As ObamaCare comes thundering down the highway above the Rio Bravo, and Death Panels prepare to push poor Aunt Lucy into the lake on a flaming canoe with flowers, I feel it’s appropriate to gloat a little, yet again.
Here’s another example of how we do it down here in the Developing World.
I’ve had some medical issues in the past weeks, and here’s how they played out and what they cost. Read it and weep, as the saying goes.
My father had colon cancer when he was about my age. That, they say, puts me into a higher risk category, so I pay attention to it, though not as much as my old mama would have liked. She’s gone now, so I do as I please.
In 1997, I got a colonoscopy in Houston. Except for the night before when you have to flush your guts, it was a piece of cake. During the procedure, I received the amnesia anesthetic, which is kinda fun. No problem was found.
I had medical insurance through my work, so I have no idea what it cost, probably somewhere in the neighborhood of $10 million.
In 2004, after moving south of the border, I decided to repeat the procedure. It had been seven years. An acquaintance who had done it at my hospital in the nearby state capital said she was given full anesthesia.
I did not want to be put to sleep entirely, so I opted for the older procedure of a barium enema, which has a really nice ring to it, no?
The barium enema has a reputation of being kinda grueling. It wasn’t so bad. But, you do have to empty your guts the night before. That’s the yucky part.
Again, no problem found.
Flash forward to now.
Down here you don’t even need a doctor’s order to get a barium enema. You can order it on your own. However, I did see my doctor first. Then I walked next door to the hospital to make an appointment for the next week, which was last week.
I did it early last Wednesday. I was told the results would be ready at 5 p.m.
But I did not pick up the results till yesterday afternoon, just before the appointment with my doctor, who is an internist, a gastroenterologist, a surgeon, a professor at the medical school and a great, soothing guy.
Again, my pipes are clean.
Total cost of the procedure, including meds to empty my intestines the night before and the doctor visit: $188 U.S. bucks. Everything. I paid cash.
* * * *
But that was not the only pipe to get inspected of late. I had an ear problem. I phoned my main man, the doctor mentioned above, for a recommendation of a ear-nose-throat specialist.
Early Monday morning, I phoned the specialist’s office to make an appointment. Can you come at noon? Why, yes, I can.
On arriving, the doctor saw me immediately. No wait at all. He was trained in the military, and there are photos on his office wall of him in uniform. Are you still in the military? I asked. Sí, he replied.
Military medical training here is considered the best in the country.
This specialist and my primary doctor have offices in the annex of the most modern hospital in the state capital, and their equipment is top of the line.
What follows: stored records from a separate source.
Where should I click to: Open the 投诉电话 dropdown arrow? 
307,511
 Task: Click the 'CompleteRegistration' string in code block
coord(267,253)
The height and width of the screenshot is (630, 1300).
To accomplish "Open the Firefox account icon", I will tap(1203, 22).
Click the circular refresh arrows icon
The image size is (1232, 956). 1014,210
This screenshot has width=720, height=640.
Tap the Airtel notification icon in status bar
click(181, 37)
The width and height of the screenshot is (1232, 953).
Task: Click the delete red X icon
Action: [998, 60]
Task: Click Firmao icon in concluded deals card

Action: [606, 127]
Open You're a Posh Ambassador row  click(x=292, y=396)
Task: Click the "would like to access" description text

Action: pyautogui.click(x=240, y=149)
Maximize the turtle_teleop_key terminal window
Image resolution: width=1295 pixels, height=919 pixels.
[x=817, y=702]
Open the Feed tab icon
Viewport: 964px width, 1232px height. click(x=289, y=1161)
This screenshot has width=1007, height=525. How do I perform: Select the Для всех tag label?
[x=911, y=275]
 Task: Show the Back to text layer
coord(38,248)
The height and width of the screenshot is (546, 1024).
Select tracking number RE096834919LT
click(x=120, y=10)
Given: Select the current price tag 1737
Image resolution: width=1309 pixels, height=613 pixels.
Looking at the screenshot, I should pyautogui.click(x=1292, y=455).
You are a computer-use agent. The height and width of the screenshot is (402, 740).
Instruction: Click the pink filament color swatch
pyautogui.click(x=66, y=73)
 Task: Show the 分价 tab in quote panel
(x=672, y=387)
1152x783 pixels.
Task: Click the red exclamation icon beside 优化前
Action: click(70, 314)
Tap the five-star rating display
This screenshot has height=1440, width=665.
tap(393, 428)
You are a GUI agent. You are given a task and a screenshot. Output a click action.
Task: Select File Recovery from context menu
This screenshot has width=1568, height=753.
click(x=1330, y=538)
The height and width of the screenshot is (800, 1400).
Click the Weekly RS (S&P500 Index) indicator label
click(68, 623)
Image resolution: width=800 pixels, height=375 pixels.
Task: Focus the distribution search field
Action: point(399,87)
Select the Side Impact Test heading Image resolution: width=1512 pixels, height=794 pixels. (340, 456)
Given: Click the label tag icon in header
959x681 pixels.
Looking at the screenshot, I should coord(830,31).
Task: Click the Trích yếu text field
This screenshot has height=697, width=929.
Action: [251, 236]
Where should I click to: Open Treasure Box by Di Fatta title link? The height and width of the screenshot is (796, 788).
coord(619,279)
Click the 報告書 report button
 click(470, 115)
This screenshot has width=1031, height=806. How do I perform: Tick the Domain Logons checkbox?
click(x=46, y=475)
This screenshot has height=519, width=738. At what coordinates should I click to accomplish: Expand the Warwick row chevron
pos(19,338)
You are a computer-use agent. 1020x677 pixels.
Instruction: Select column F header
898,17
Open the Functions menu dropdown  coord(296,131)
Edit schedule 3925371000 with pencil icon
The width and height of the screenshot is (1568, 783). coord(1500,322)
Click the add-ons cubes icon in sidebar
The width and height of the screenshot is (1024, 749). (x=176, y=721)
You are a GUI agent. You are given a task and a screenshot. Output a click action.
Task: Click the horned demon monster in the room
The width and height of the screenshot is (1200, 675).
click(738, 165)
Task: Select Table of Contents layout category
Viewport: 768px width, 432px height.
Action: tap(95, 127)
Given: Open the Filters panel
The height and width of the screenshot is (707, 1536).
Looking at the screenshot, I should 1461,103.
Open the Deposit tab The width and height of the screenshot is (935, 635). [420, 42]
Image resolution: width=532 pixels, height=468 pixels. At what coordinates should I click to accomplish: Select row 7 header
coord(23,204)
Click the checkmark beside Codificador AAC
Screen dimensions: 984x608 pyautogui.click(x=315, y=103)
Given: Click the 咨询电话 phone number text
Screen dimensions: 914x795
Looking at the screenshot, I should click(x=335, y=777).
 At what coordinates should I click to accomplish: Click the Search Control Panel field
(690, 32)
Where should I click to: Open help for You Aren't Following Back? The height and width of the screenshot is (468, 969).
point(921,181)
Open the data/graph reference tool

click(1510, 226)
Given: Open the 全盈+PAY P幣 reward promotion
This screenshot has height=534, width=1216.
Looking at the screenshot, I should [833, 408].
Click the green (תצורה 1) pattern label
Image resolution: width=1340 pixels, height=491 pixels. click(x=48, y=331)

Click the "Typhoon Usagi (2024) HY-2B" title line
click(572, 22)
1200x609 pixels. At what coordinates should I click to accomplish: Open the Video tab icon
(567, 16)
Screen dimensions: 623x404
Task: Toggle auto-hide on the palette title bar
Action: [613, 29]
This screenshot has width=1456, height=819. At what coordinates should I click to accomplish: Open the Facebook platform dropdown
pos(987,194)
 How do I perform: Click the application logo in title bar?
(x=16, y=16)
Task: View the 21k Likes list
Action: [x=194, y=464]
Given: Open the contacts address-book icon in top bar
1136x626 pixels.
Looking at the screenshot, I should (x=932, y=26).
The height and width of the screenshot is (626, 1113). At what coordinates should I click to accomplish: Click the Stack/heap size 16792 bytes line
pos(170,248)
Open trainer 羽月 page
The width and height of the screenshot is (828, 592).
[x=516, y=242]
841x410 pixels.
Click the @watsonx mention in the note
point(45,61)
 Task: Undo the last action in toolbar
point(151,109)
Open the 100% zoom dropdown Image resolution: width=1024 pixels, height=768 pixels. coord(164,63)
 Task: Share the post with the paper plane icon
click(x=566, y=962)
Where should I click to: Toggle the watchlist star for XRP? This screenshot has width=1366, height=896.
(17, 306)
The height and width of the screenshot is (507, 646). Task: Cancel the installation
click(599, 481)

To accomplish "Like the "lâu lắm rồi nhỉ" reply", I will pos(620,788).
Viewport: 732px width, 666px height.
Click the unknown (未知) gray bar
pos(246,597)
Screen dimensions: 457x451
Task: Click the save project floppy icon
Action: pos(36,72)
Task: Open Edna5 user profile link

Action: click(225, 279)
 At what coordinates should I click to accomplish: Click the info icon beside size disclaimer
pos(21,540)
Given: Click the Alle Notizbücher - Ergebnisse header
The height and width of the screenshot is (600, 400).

This is not burro medicine from an old Pedro Infante film.
The specialist put a thin wand with a light and tiny videocam into both my ears, which, he discovered, needed a good flush. And he did that.
He then stuck the videocam into both nostrils and down my throat, giving me a view on the computer screen at my elbow. Nostrils and throat were good.
I departed with open ears. Total cost of the visit, the procedure, and the ear drops for later: $43 U.S. bucks. I paid cash.
Let me know how ObamaCare plays out for you.
* * * *
(Addendum: Here’s how a barium enema works. You don one of those open-back, butt-revealing shifts everybody dislikes. You lie down on a table beneath a huge X-ray machine like in the TV show House. A tube is stuck in your bunghole. Its tip inflates just inside you, so the tube stays put and slams the portal shut.
About half a gallon of a liquid that resembles soy milk travels from a hanging bag through the tube and fills your guts from the wrong end. You feel bloated.
You’re instructed from the other room to move your body this way and that. Six or so X-rays are taken. I wasn’t really counting. On finishing, the balloon tip’s air is released, and the tube is withdrawn with care.
You step into a bathroom, take a seat, and most of the soy milk escapes. Most.)